資本主義というゲームが既に成り立っている前提の恵まれた日本という国に生まれた自分は、産まれた時から途上国の資産、人的労働をぶん捕って生きてきたし、未だに継続中どころか悪化の一路を辿っている。Moneyというバーチャルな概念が人を縛り続ける状況は今後もっと加速していくのは間違いない。
結果として世界の人口のうちおよそ10億人が明日飢えで死んでいく状況にあるのは世界保健機関の公式資料で明らかだ。

日本の新聞では、なかなか世界の状況は見えてこないけど、
自分は「日本経済新聞」と「Japan Times」を購読してて、
最近は、安倍内閣の世界での評価、ISISの悲惨さ、残虐さ。などの記事が連日目に入る。

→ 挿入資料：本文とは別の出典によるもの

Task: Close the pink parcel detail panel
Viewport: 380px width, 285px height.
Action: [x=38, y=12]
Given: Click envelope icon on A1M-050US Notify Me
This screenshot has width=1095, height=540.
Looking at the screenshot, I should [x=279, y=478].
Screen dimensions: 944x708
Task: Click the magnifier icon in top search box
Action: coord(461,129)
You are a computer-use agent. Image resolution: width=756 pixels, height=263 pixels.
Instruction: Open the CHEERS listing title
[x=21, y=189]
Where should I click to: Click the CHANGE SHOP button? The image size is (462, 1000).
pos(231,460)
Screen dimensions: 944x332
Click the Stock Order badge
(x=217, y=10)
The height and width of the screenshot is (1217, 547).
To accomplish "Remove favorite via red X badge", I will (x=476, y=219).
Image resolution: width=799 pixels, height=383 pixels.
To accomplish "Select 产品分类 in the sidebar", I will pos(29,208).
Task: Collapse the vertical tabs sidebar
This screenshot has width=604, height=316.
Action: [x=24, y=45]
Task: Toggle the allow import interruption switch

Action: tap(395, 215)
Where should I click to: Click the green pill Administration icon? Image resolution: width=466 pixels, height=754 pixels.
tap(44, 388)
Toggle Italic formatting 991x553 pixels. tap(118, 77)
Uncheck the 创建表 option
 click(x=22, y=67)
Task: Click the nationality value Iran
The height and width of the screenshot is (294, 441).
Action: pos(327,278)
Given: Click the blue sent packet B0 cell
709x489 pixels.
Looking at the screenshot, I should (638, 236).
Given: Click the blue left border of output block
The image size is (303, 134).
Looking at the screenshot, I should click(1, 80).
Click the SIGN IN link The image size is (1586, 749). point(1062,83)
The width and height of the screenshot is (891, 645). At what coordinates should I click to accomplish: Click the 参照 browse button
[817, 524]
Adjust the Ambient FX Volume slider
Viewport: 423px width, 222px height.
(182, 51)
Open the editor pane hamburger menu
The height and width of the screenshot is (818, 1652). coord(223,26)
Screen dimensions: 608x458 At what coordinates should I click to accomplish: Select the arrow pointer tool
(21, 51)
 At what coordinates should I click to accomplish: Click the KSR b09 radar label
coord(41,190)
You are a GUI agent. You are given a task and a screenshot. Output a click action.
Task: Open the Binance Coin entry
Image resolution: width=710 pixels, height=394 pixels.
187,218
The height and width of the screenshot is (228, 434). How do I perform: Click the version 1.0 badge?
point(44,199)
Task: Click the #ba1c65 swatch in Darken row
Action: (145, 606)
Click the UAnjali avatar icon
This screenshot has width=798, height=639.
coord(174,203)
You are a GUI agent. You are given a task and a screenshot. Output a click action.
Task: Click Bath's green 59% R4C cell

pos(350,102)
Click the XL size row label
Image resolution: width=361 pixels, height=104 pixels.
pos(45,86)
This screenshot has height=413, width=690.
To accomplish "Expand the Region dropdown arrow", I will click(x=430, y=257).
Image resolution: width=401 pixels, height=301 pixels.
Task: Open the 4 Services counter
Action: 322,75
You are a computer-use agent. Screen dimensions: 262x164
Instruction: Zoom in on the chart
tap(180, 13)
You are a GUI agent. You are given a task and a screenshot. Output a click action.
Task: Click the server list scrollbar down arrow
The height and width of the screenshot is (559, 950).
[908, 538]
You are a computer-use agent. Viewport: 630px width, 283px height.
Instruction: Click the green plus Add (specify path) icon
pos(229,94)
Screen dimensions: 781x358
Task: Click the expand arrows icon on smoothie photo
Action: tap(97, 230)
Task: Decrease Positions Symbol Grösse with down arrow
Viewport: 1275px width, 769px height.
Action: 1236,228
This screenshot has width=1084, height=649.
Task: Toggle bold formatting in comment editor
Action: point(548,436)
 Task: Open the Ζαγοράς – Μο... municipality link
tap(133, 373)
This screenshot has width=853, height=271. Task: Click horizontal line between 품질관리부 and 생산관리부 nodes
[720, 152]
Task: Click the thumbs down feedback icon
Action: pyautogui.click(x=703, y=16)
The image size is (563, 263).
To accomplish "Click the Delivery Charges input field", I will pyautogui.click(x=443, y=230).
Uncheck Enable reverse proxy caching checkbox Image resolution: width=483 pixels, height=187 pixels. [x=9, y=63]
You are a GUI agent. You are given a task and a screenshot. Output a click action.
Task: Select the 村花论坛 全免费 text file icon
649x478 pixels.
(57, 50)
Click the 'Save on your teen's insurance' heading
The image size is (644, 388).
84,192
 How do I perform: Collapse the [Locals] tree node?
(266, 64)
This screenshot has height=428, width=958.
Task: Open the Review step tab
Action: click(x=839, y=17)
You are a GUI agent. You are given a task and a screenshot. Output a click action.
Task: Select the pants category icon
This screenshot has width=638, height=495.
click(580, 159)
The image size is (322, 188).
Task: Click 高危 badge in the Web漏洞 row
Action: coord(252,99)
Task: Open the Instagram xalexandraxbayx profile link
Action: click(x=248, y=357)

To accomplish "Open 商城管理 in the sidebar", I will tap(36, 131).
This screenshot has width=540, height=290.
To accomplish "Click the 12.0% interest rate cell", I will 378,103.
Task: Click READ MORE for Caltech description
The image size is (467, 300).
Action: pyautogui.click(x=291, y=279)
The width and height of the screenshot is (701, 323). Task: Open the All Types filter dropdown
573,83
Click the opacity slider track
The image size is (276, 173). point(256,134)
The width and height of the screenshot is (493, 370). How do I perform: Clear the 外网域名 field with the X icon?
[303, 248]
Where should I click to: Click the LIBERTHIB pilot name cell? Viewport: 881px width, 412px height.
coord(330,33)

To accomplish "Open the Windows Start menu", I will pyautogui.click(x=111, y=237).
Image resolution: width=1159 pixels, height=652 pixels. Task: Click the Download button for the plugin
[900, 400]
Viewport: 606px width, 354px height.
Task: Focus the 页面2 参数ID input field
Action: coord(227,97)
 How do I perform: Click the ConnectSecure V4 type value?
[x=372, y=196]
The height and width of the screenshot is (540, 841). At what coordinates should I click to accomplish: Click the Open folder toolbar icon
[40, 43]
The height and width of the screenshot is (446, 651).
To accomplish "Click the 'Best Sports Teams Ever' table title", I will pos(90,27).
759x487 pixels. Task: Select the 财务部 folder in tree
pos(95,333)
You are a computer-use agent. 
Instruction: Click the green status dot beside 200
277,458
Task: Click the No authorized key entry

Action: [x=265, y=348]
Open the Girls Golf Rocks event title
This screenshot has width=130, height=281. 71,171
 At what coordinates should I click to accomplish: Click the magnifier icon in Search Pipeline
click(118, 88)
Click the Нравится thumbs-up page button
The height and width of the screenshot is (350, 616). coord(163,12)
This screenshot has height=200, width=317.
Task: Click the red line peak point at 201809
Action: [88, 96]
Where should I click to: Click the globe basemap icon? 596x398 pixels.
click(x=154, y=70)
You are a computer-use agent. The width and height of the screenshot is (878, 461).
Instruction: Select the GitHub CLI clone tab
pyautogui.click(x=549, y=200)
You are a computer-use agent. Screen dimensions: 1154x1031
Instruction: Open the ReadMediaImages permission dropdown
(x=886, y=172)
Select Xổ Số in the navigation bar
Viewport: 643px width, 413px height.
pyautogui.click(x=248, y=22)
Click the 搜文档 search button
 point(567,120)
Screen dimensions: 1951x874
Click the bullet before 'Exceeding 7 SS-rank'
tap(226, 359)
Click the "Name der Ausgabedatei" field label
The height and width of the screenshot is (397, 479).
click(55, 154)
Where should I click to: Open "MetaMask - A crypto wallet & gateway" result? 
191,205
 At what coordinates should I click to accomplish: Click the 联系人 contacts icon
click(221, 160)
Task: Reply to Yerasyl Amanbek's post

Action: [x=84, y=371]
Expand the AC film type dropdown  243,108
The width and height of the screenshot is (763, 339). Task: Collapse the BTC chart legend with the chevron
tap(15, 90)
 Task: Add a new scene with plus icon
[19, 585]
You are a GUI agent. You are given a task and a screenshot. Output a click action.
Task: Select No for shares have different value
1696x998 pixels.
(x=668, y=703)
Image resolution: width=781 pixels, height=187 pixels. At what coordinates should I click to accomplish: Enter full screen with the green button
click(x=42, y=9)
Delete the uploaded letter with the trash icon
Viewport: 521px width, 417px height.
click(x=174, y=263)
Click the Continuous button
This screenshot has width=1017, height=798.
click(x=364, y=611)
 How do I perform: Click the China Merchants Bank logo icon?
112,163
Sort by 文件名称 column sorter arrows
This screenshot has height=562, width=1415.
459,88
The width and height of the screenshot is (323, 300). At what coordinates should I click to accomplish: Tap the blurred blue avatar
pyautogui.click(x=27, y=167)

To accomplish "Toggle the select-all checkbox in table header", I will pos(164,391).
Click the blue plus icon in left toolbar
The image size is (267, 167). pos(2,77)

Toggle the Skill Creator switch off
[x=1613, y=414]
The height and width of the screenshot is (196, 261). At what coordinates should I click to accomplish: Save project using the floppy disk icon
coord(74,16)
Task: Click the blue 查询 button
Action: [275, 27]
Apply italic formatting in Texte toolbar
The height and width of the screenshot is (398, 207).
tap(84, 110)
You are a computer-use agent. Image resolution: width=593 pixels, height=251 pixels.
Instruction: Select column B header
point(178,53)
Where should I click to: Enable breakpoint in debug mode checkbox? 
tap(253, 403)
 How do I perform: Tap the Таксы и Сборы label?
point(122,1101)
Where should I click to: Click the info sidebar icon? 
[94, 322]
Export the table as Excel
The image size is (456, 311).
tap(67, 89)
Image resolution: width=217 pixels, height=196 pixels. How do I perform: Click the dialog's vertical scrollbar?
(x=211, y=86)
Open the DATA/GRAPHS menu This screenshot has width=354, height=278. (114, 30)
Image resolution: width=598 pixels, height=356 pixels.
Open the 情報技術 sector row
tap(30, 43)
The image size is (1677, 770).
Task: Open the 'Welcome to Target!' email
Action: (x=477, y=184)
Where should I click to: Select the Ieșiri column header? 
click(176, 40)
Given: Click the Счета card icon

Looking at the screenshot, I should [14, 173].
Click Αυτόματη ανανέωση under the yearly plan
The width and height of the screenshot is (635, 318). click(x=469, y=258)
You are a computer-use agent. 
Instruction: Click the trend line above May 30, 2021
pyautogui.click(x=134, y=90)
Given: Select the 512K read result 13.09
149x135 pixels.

世界の人間の視点と、日本人としての視点は、大きくずれているのを感じる。
ガラパコス的な違和感を感じる。

大きな流れに乗っている自分は大きく世界を良くする力は残念ながらない。
でも音楽家として、少しでも仕事を通して社会に還元したいという気持ちから今回こんなことを書いてみた。

表に出さないで、ボランティアをやっている多くの友人には及ばない。東日本大震災のとき、直ぐに飛んで行った友人、ミャンマーに看護婦として直ぐに駆けつけた友人。彼ら彼女らには全く及ぶところではない。

しかしやってよかったと心から思う。音楽家として一歩目を踏み出せたのがとても嬉しい。
JUGEMテーマ:No Music, No Life
後ろめたさが減ったし、自分が規定しただけの囚われから少し自由になったのを感じる。